Setting up MySQL results

I uploaded the cleaned file into MySQL to consolidate precincts and get the results in the format we want. I used a local version of MySQL, but there are SQL dump structures which can be used to create the tables:

travis_table_structure.sql
williamson_table_structure.sql

Removing unopposed races

I first created a view of just the opposed races, as there are results for unopposed races as well. It basically counts the number of distinct candidate names for each race, then filters that list to those with more than one candidate.

Note: For runoffs, it is only contested races, so there is no need for this step.
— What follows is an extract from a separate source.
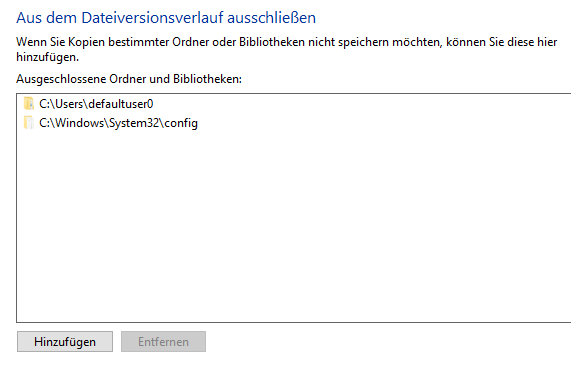The height and width of the screenshot is (372, 571).
Task: Click the label 'Ausgeschlossene Ordner und Bibliotheken:'
Action: [129, 79]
view travis_opposed_races_20161108:

SELECT
    `Contest_Id`,
    `Contest_title`,
    count(
        DISTINCT `candidate_name`
    ) AS `candidates`
FROM
    `travis_20170506` /* update table name */
GROUP BY
    1
HAVING
    (`candidates` > 1)
ORDER BY
    2 DESC ,
    1

Making a results query

I then used an INNER JOIN to filter the result table based on only the contest_Id's in the opposed races view.

It is here that I filtered out the "W" and "H" races as needed.
If a runoff election, you don't need to join to the contested races view

SELECT
    Travis_20170506.Precinct_name ,
    Travis_20170506.Contest_title ,
    Travis_20170506.candidate_name ,
    Travis_20170506.Party_Code ,
    sum(
        `Travis_20170506`.`total_votes`
    ) AS total_votes
FROM
    Travis_20170506
JOIN travis_opposed_20170506 ON Travis_20170506.Contest_Id = travis_opposed_20170506.Contest_Id
    # excludes Hays and Williamson spillover precincts 
    WHERE left(Precinct_name,1) not in ("W","H")
GROUP BY
    1 ,
    2 ,
    3 ,
    4

I then exported that to /results/travis_results_20161108.csv, making sure that two things were selected (using Navicat):
- Include column titles
- Text qualifier as doublequotes. (There were problems if this is left out)
In 20160507 there was a race name that had a Contest_title that included escaped characters as ""No"" and that record failed to build in the races script. I had to change that to single quotes in the races.py file for it to work.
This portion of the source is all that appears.